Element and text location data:
★ ★ ★ ★
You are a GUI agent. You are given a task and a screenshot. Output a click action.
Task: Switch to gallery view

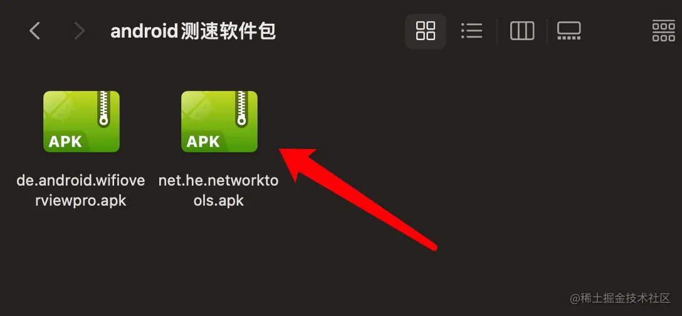click(x=569, y=31)
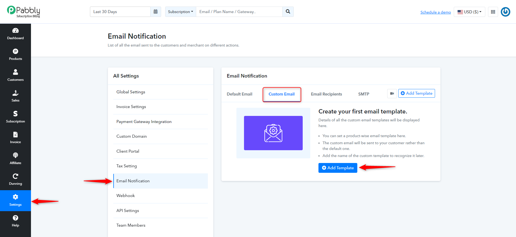Open the Customers sidebar section
This screenshot has width=516, height=237.
click(x=15, y=75)
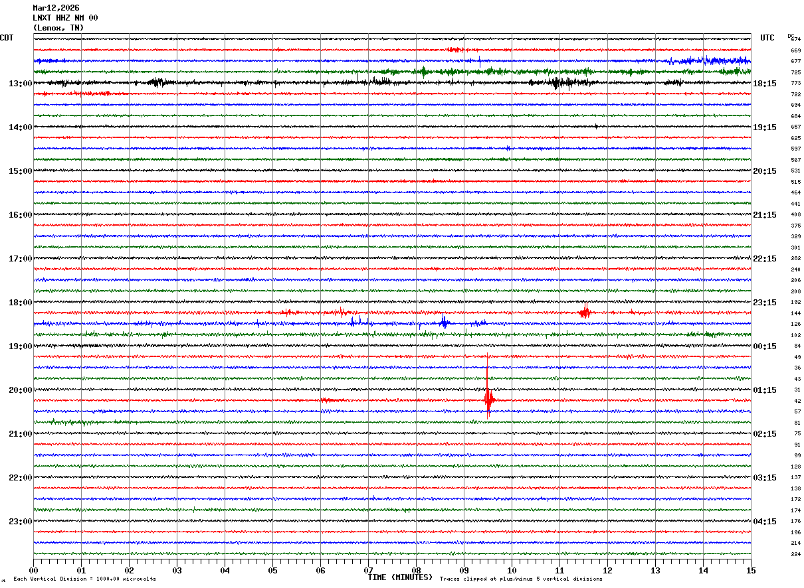Viewport: 804px width, 588px height.
Task: Select the 00:15 UTC time label
Action: coord(764,346)
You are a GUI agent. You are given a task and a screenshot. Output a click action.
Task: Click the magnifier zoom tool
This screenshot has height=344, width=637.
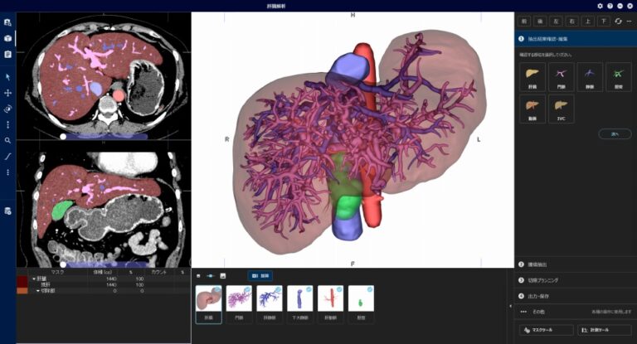7,140
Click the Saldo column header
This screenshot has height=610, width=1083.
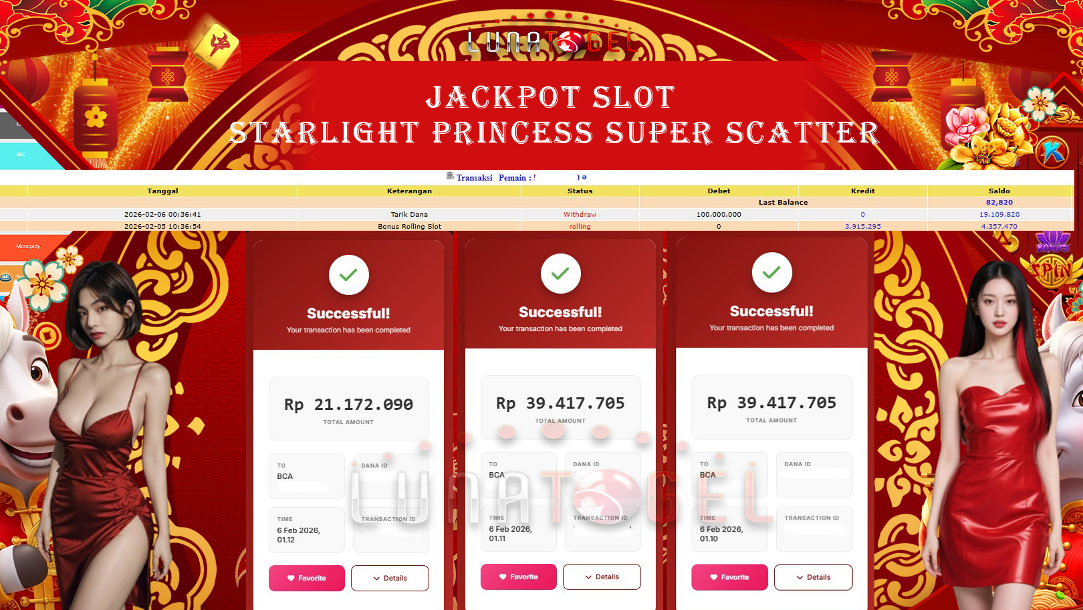pyautogui.click(x=999, y=191)
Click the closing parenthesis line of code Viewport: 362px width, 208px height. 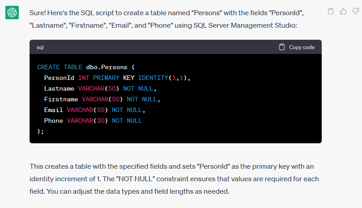(x=41, y=131)
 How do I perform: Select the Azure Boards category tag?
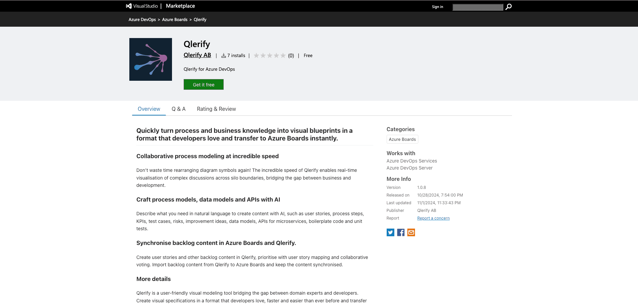coord(402,139)

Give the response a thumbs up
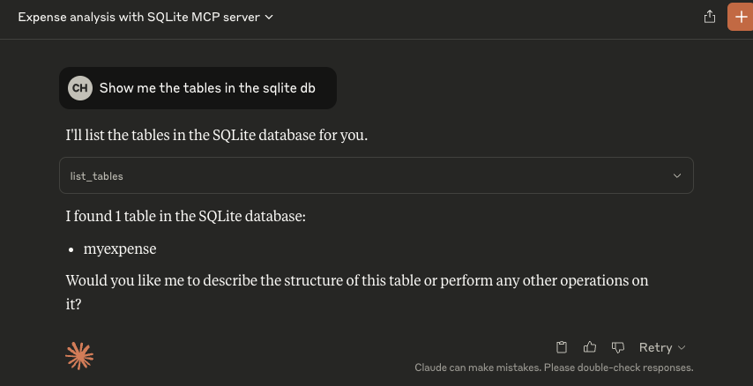(x=590, y=347)
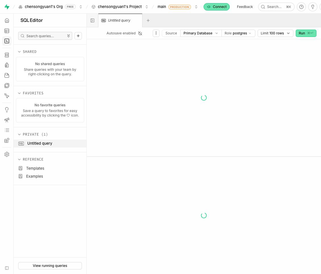Open the Database sidebar icon
The width and height of the screenshot is (321, 274).
click(x=7, y=55)
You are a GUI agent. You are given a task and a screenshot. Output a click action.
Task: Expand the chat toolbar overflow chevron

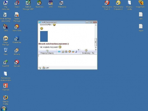78,50
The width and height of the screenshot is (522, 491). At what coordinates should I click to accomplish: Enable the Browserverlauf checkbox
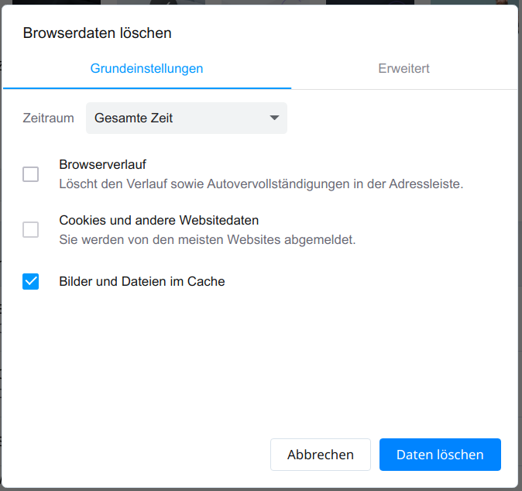pos(31,174)
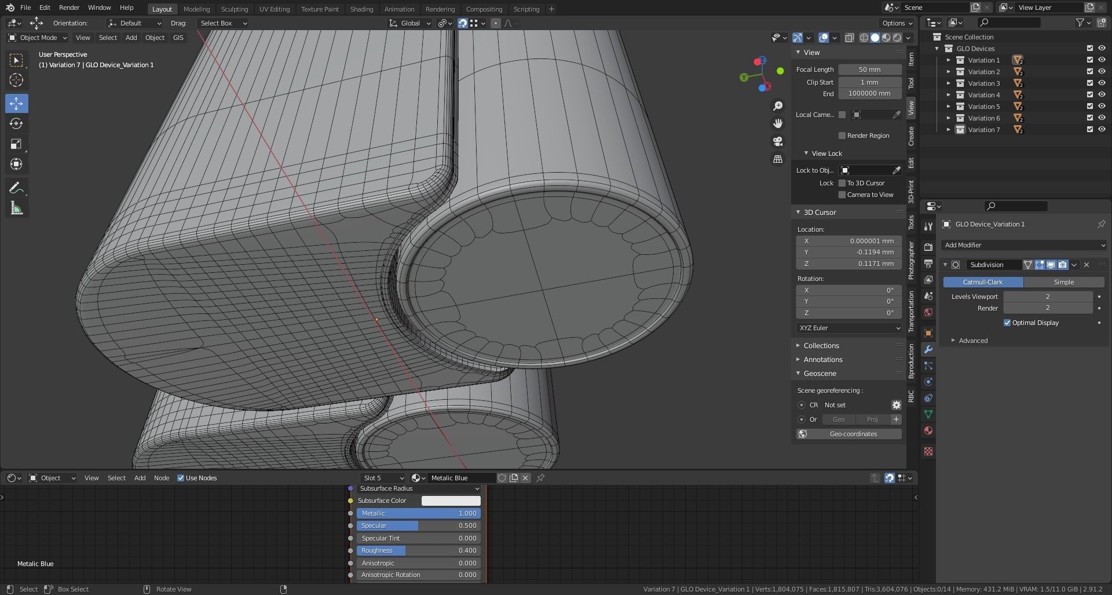Click the Focal Length field
The image size is (1112, 595).
[869, 70]
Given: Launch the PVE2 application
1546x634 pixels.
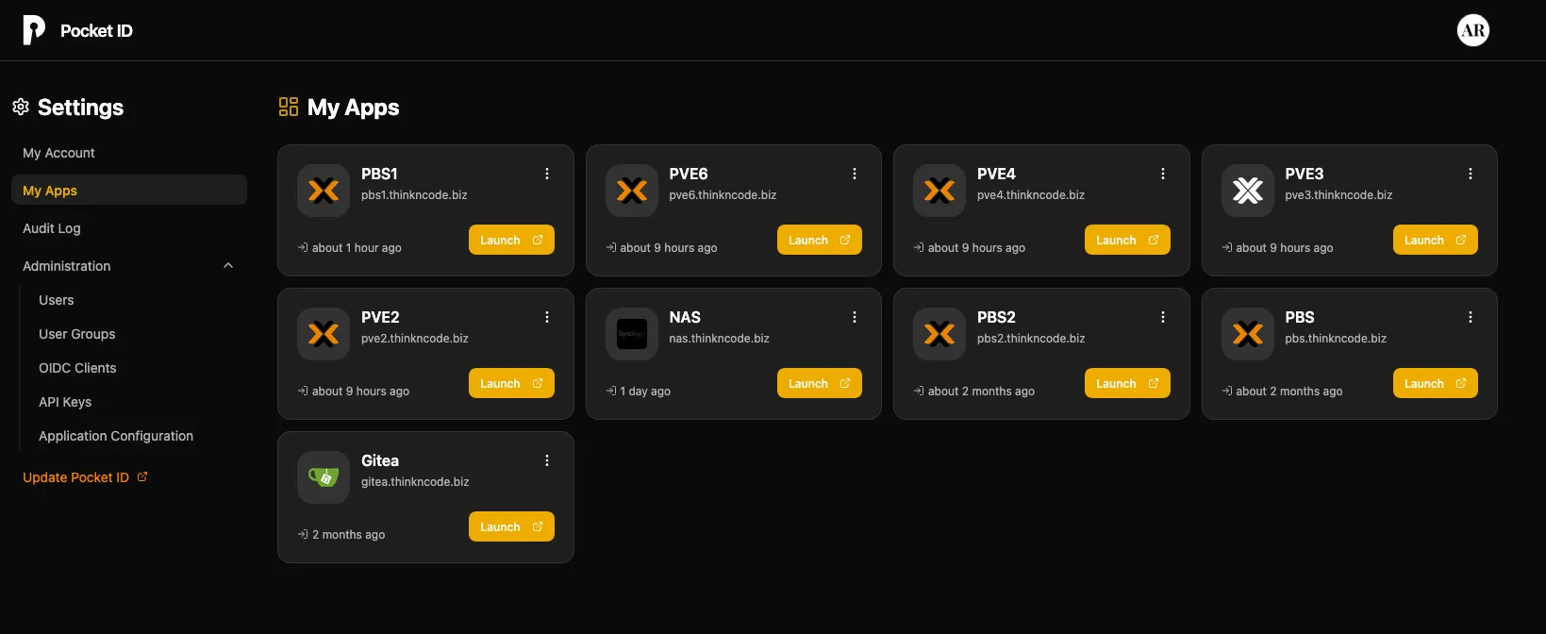Looking at the screenshot, I should pyautogui.click(x=511, y=384).
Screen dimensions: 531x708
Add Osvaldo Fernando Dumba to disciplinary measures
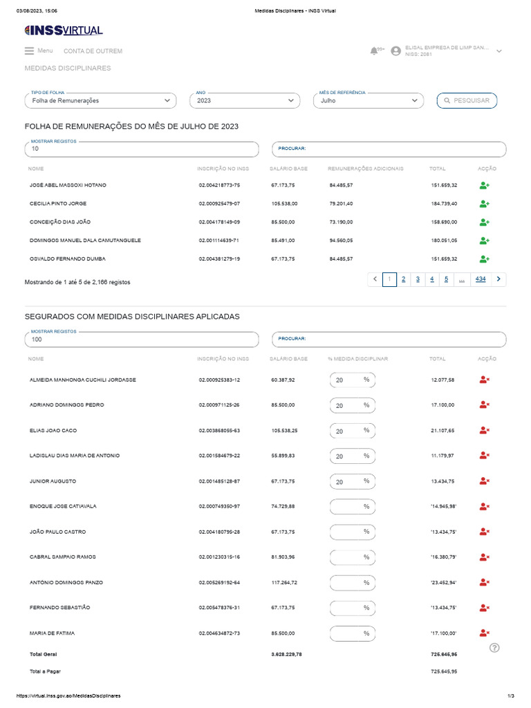pos(484,259)

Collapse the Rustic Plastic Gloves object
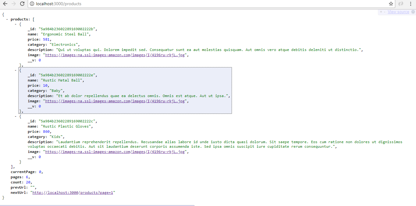tap(15, 116)
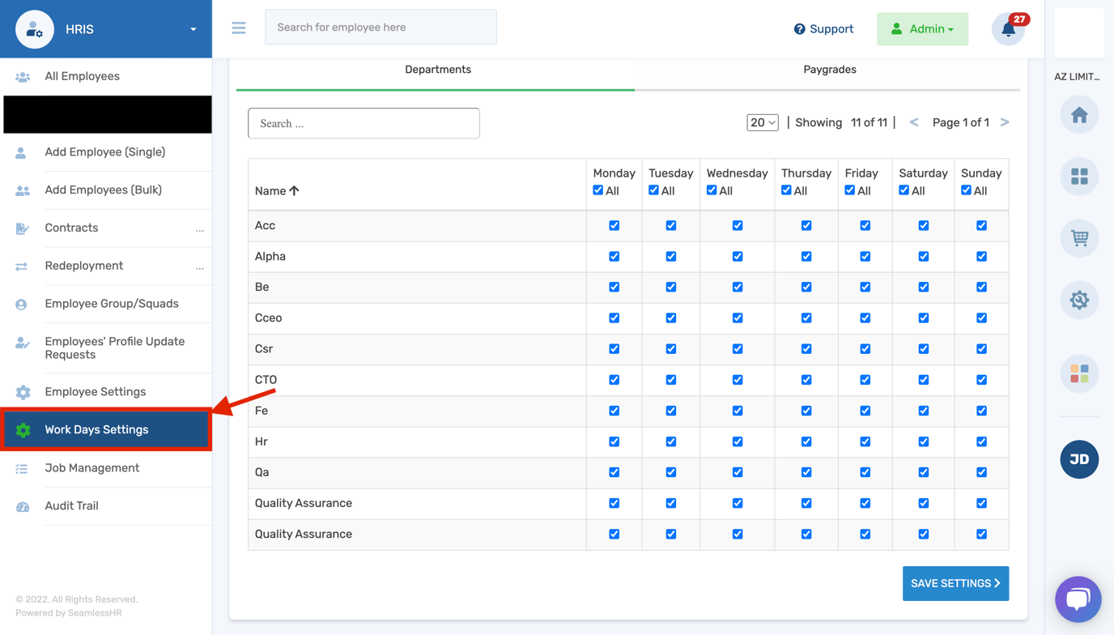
★ ★ ★ ★
Goal: Rewrite the entries from the line containing "The width and height of the screenshot is (522, 491)." through the last entry, swapping "Launch" for "Start" and changing nothing else. Omit the pictures from your output.

Solution:
The width and height of the screenshot is (522, 491). At what coordinates should I click to accomplish: Enable the Browserverlauf checkbox
pos(31,174)
Click the Focal Length field
The image size is (1112, 595).
[869, 70]
Given: Start the PVE2 application
1546x634 pixels.
Looking at the screenshot, I should pyautogui.click(x=511, y=384).
Screen dimensions: 531x708
Add Osvaldo Fernando Dumba to disciplinary measures
pos(484,259)

Collapse the Rustic Plastic Gloves object
tap(15, 116)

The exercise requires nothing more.